The benefit to the conductor of knowing your band
In the course of my conducting career, I have encountered many, many different kinds of ringers – and personalities. Even if you give what you believe is the best possible advice, some ringers don’t appear to be able to act on it – and, at times, you suspect that some choose not to.
I am happier when I am ringing with people I know, because I have some idea what to expect, what to tell them, and can maintain a good relationship afterwards. If I don’t know them, I have to establish some sort of credibility, maybe assertiveness and, inevitably, sometimes upset people. Sometimes I have to raise my voice to insist, because ringing doesn’t allow time for niceties.
Now, I am not in any sense recommending that you emulate this. I am merely pointing out that these are some of the difficult practical situations that you can encounter when you are conducting, and you need to give serious thought to how you handle them. The ideal situation is when you are with your own band. You should have an idea of the competence of each individual, and how best to correct them when they go wrong. But do you ever ask them how helpful your corrective advice is? Can they hear you? Can they understand you? Are they stressed or nervous? Is there a problem you can talk through to resolve their difficulties? Do they respect you? Do they resent you? Are they envious? Are some fearful that they are at the limits of their competence and don’t want the band to progress further? The bottom line is: what do you do when you put someone right and they don’t appear to act on it?
Conducting is not easy. It is technically difficult. It is about communication …. motivation ……. management. Have a think about some of these issues; but above all, relate them to your own circumstances and your own personality.
Conducting is like being a competent taxi driver! You need to be very familiar with driving (ringing) skills and the road (method) so that you can concentrate almost exclusively on the real job in hand. And, like taxi driving, you can set yourself tasks in abstract (how to get from A to B, how to call and transpose a touch).
But you put your finger on the key issue: how to communicate instructions effectively. I am much happier when I am ringing with people I know. First, you know what to expect of them – some people are real triers but haven’t quite got it, whereas others find it too easy, yet don’t give the support you want. They differ in the information they need. No point telling someone who to course if they do not understand the concept of a course bell. It may be that you can educate those you ring with regularly on some of these issues: it is only reasonable that they should respond to instructions you can give, rather than you being obliged to give different instructions!

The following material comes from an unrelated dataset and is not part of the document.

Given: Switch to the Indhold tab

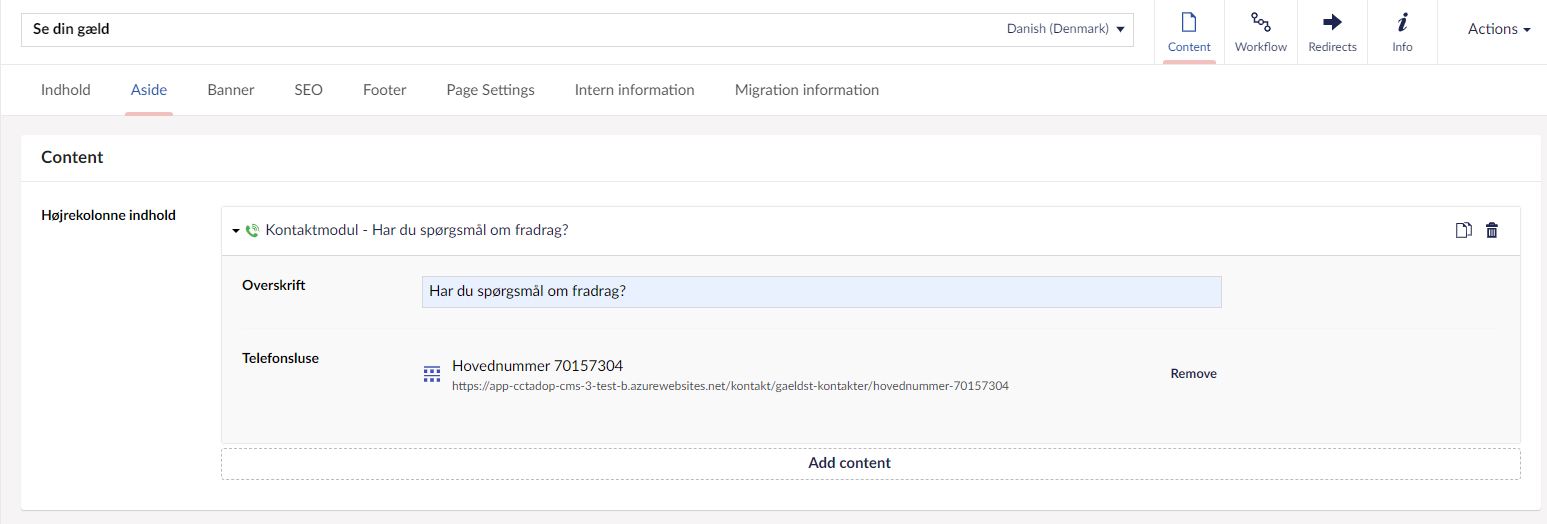Looking at the screenshot, I should (66, 90).
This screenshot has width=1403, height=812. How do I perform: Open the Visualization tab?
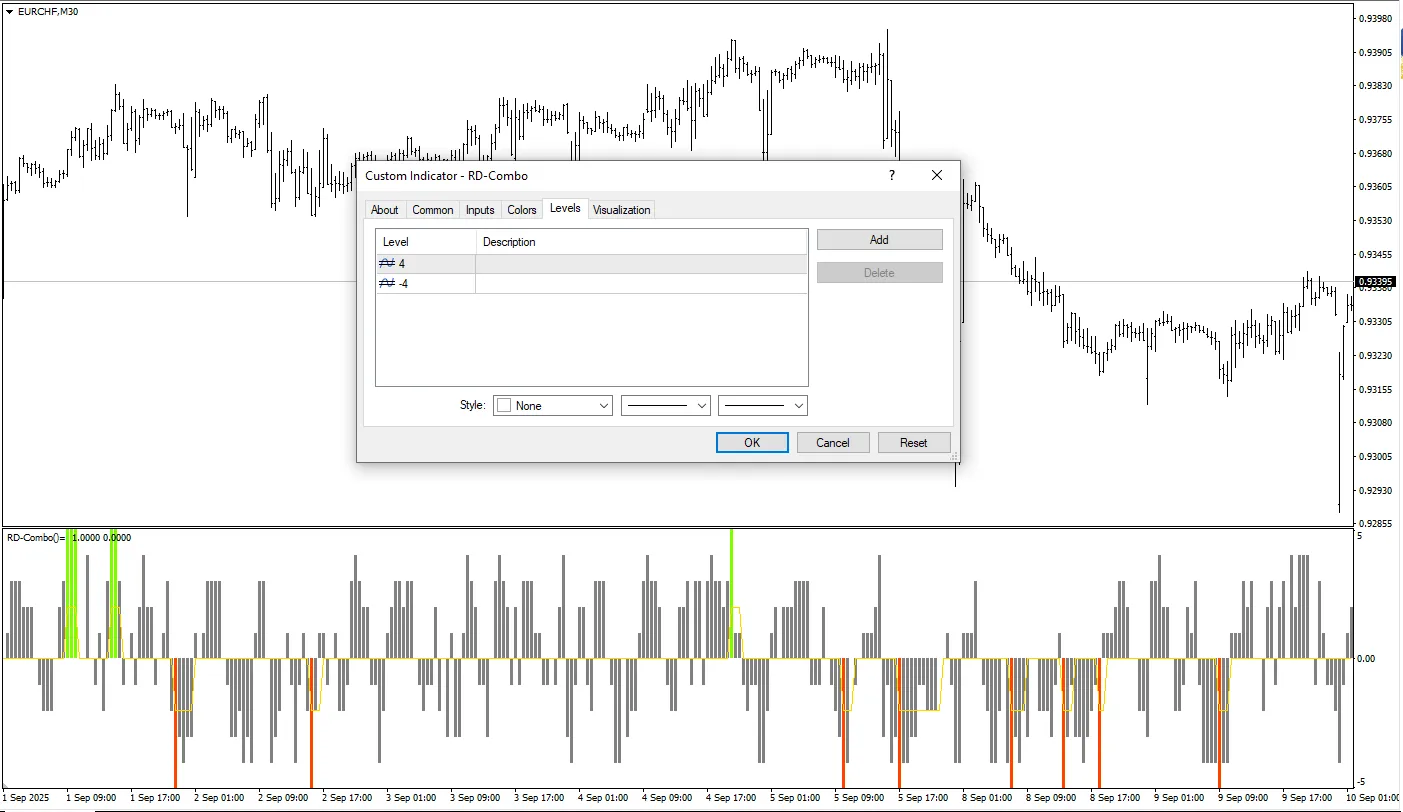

I used to be infuriated by some ringers who wanted to know in (say) Cambridge, which place bell they were, whereas I wanted to tell them (a) dodge with treble; (b) in 5-6 places up and finally, (c) that they were near the end of 6ths place bell! It may be worth having conversations of that kind.
I am worried about putting the wrong person right
You will occasionally put the wrong person ‘right’. I’ve done this. We all do. It’s embarrassing but most people understand that conductors do make mistakes too – they are just more obvious and far-reaching than the average ringer’s mistakes! Make that point if you get any criticism. If necessary remind people that if they did not go wrong you would not have to say anything! JC
People who never take on the responsibility of conducting are in no position to criticise those that do. And if you mis-conduct in terms of putting the wrong person right, in many cases had you not intervened it might have fired up anyway.